Step 4: If no pathogenic variant is identified in any of the panel genes listed, we can offer whole exome sequencing, based on NGS technology.
The following individuals are candidates for PSEN1 gene testing:
- Individuals with a family history of early onset familial Alzheimer’s disease (EOFAD) and presentation of the most common symptoms
- Individuals without a positive EOFAD family history, but with symptoms resembling this disease
- Individuals with a negative but suspected family history of EOFAD, in order to perform proper genetic counseling (prenatal analyses are recommended in families with affected individuals).
Sequencing, deletion/duplication of PSEN1 gene and related genes should be performed in all individuals suspected of having early onset Alzheimer’s disease.
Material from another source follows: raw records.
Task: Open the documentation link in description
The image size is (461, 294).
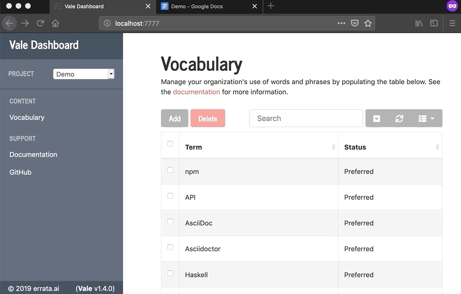Action: 196,92
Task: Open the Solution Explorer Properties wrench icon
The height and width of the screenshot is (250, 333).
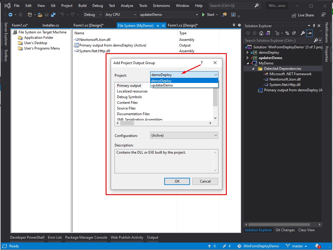Action: [302, 33]
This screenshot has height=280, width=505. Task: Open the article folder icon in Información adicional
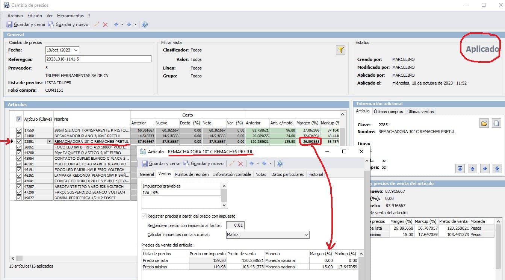[484, 123]
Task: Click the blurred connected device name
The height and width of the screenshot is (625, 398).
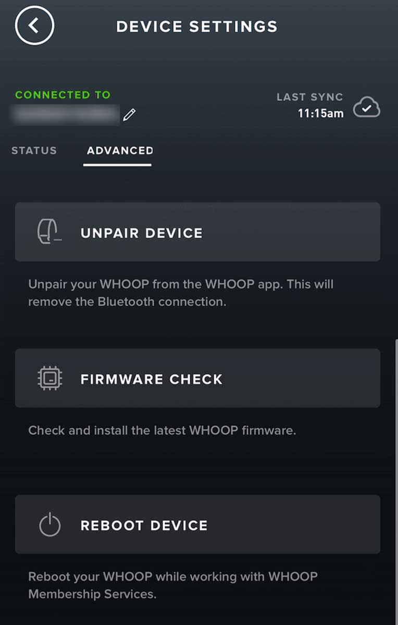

In parallel, other genes reported to be related to EOFAD should also be analyzed for the presence of pathogenic variants, due to the overlap in many clinical features caused by those particular genes.
Confirmation of a clinical diagnosis through genetic testing can allow for genetic counseling and may direct medical management. Genetic counseling can provide a patient and/or family with the natural history of EOFAD, identify at-risk family members, provide information about reproductive risks as well as preconception/prenatal options, and allow for appropriate referral for patient support and/or resources.